BRIEF A:
Copy out the lines of the records from the line holding "Task: Select the bathtub drain circle" through the line holding "click(x=408, y=109)", both included.

# marbury



## pennyfan03 (Jun 12, 2002)

The suns organization made a huge mistake by trading kidd and now have a terrible disaster in there hands. Also,I believe that Penny is upset because he was brought to phoenix to team up with the unselfishness of kidd and be the go to scorer.But now it is the complete opposite.


----------



## Shaqs big toe (May 21, 2002)

Anyone would be upset having Marbury run the offence. he takes so long to set up, hoping to get a stat himself. With Marion and Hardaway, he isn't needed to handle as much. Hardaway especially is adept at carrying the ball.


----------



## John (Jun 9, 2002)

to be fair to Stephon, he is a nice talent and can score a basket when he is asked. But the bottom is that he is not great enough to win games with the Iverson's mindset. But imo, the Suns offense should run by Penny then having Mabrury be a "finisher". Marbury is a good second guy but he is not good enough to win games like the way Iverson can.


----------



## TheMatrix31 (May 28, 2002)

They should of had marion taking 20+ shots per game.... Marbury just need to get smarter on the passing and offensive end....


----------



## Sunsfan (Jun 12, 2002)

As Penny Hardaway (the poster) already said, to be fair to Marbury, his passing and offensive skills are already pretty good, as his 20 pts and 8 assists average will show. Now that Marion and Marbs have a full year playing together under their belt, things should begin to run more smoothly. I don't know if Marion will get 20+ shots a game, but he'll get his fair share.


----------



## John (Jun 9, 2002)

Actually, Stephon has no problems running the point until when it counts. He costed so many games by his "quick shot" at the end of games. I mean, sure sometimes he makes a basket. But to be a great playoff team anyway, you have to be very discipline on the offense and be able to play defense.

Penny + Marbury maybe the worst defensive backcourt in the NBA now. 

lol, I forgot Francis and Mobley.


----------



## TheMatrix31 (May 28, 2002)

> Originally posted by *Penny Hardaway *
> Actually, Stephon has no problems running the point until when it counts. He costed so many games by his "quick shot" at the end of games. I mean, sure sometimes he makes a basket. But to be a great playoff team anyway, you have to be very discipline on the offense and be able to play defense.
> 
> Penny + Marbury maybe the worst defensive backcourt in the NBA now.
> ...


LoL


----------

Records of locating words and elements:
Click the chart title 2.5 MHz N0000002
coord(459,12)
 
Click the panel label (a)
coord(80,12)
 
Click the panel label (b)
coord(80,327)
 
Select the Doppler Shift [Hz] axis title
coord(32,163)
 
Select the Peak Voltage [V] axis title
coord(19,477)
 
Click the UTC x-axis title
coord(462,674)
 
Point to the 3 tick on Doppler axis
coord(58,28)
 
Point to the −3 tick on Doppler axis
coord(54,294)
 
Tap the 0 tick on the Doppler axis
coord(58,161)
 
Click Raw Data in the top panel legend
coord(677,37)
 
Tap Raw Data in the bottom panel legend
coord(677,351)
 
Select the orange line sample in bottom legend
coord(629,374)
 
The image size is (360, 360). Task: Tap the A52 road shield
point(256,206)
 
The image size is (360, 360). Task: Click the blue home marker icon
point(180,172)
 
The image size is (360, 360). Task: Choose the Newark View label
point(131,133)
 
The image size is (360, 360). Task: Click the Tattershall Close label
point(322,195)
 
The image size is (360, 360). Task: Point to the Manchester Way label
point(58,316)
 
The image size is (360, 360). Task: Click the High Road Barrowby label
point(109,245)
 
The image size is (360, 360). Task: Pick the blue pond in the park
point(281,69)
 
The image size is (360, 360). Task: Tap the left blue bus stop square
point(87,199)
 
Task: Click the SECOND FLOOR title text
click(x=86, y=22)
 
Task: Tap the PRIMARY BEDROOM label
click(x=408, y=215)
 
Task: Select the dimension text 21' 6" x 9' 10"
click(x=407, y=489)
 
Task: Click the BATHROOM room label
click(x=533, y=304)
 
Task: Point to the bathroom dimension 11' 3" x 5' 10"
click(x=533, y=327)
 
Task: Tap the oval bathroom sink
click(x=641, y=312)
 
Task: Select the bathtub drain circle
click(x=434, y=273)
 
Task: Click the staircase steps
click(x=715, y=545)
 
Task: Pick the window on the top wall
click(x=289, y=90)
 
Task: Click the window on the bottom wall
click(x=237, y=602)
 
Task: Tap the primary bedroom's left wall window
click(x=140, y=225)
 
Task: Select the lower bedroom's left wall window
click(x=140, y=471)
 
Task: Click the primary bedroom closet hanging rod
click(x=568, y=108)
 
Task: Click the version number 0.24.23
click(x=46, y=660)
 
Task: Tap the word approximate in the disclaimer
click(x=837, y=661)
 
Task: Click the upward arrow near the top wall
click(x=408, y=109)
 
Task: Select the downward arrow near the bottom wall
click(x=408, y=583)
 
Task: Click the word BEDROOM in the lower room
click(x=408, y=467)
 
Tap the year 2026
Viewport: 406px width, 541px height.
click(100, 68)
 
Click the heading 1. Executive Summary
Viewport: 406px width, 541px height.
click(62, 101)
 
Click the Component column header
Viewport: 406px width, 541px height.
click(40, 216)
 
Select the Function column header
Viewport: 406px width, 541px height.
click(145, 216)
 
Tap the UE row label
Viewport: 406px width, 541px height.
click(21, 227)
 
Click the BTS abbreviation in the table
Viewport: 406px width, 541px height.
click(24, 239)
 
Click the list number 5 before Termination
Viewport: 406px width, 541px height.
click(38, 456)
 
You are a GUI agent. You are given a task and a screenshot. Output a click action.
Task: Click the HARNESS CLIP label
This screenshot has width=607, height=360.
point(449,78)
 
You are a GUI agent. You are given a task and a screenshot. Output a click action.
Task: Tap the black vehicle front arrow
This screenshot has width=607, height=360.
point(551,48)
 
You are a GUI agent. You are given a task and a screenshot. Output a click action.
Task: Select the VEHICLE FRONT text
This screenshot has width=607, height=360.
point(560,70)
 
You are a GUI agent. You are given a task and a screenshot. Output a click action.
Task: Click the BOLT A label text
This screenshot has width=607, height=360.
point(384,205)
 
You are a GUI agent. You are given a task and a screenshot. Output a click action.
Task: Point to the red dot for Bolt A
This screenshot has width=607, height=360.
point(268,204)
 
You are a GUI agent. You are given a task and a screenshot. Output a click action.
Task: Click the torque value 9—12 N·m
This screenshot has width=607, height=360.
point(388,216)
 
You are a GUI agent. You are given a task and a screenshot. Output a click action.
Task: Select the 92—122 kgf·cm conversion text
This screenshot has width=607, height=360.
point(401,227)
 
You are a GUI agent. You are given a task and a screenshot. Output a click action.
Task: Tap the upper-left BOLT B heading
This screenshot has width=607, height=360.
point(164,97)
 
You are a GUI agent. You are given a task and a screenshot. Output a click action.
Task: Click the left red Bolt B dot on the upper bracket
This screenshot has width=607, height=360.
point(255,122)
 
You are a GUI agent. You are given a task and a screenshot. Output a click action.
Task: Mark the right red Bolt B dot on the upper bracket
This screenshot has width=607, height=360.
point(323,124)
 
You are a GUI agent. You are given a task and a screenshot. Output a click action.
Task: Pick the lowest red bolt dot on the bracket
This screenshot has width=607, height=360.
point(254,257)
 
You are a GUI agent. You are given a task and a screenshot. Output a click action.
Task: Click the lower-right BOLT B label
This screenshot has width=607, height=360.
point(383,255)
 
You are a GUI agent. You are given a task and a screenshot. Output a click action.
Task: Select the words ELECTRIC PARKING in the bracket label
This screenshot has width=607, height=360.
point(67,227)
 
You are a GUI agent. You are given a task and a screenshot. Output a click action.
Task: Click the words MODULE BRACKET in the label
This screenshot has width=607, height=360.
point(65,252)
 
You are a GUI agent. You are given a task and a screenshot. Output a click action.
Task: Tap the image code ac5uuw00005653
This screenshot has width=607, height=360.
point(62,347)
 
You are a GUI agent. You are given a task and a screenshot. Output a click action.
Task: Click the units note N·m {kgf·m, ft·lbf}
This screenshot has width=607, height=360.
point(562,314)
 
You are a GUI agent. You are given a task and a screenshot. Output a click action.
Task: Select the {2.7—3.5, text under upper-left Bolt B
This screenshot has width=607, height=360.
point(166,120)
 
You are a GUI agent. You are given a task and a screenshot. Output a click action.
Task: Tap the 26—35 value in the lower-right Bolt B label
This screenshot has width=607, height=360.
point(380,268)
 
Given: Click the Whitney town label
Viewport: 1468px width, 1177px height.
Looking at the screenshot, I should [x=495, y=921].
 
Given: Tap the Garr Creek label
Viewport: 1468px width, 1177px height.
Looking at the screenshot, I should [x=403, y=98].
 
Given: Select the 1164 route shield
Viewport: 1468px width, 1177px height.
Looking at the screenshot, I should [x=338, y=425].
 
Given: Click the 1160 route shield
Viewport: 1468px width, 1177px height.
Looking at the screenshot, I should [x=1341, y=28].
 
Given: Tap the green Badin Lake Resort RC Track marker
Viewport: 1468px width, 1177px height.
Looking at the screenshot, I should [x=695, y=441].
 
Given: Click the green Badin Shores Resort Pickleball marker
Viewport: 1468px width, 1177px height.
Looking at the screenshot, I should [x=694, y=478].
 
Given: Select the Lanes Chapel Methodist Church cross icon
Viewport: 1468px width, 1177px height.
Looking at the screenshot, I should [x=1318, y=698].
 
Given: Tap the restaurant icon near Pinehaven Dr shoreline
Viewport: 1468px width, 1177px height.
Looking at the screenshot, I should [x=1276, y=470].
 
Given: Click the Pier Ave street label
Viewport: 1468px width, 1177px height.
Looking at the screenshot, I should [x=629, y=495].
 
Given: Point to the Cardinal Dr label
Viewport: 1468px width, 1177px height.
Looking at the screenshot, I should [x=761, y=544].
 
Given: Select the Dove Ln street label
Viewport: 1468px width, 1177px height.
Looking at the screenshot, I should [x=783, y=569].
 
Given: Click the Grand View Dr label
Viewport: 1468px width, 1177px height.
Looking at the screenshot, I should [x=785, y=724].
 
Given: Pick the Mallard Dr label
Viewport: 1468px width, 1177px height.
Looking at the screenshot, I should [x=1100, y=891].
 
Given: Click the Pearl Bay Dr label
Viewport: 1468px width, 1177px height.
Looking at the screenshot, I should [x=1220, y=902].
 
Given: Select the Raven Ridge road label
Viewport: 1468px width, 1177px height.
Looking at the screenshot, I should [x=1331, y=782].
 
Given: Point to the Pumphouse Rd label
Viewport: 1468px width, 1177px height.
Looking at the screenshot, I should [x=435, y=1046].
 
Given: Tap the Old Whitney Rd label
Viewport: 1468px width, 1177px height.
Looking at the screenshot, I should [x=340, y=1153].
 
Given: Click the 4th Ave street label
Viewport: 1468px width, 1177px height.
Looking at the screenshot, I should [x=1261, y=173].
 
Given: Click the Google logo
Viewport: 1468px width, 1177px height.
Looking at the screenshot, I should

BRIEF B:
In the Marbury forum thread, rewrite the passage from "The suns organization" through "the complete opposite.", inclusive, with "organization" changed to "front office".

RIGHT ANSWER A:
Task: Select the bathtub drain circle
click(x=434, y=273)
 
Task: Click the staircase steps
click(x=715, y=545)
 
Task: Pick the window on the top wall
click(x=289, y=90)
 
Task: Click the window on the bottom wall
click(x=237, y=602)
 
Task: Tap the primary bedroom's left wall window
click(x=140, y=225)
 
Task: Select the lower bedroom's left wall window
click(x=140, y=471)
 
Task: Click the primary bedroom closet hanging rod
click(x=568, y=108)
 
Task: Click the version number 0.24.23
click(x=46, y=660)
 
Task: Tap the word approximate in the disclaimer
click(x=837, y=661)
 
Task: Click the upward arrow near the top wall
click(x=408, y=109)

RIGHT ANSWER B:
The suns front office made a huge mistake by trading kidd and now have a terrible disaster in there hands. Also,I believe that Penny is upset because he was brought to phoenix to team up with the unselfishness of kidd and be the go to scorer.But now it is the complete opposite.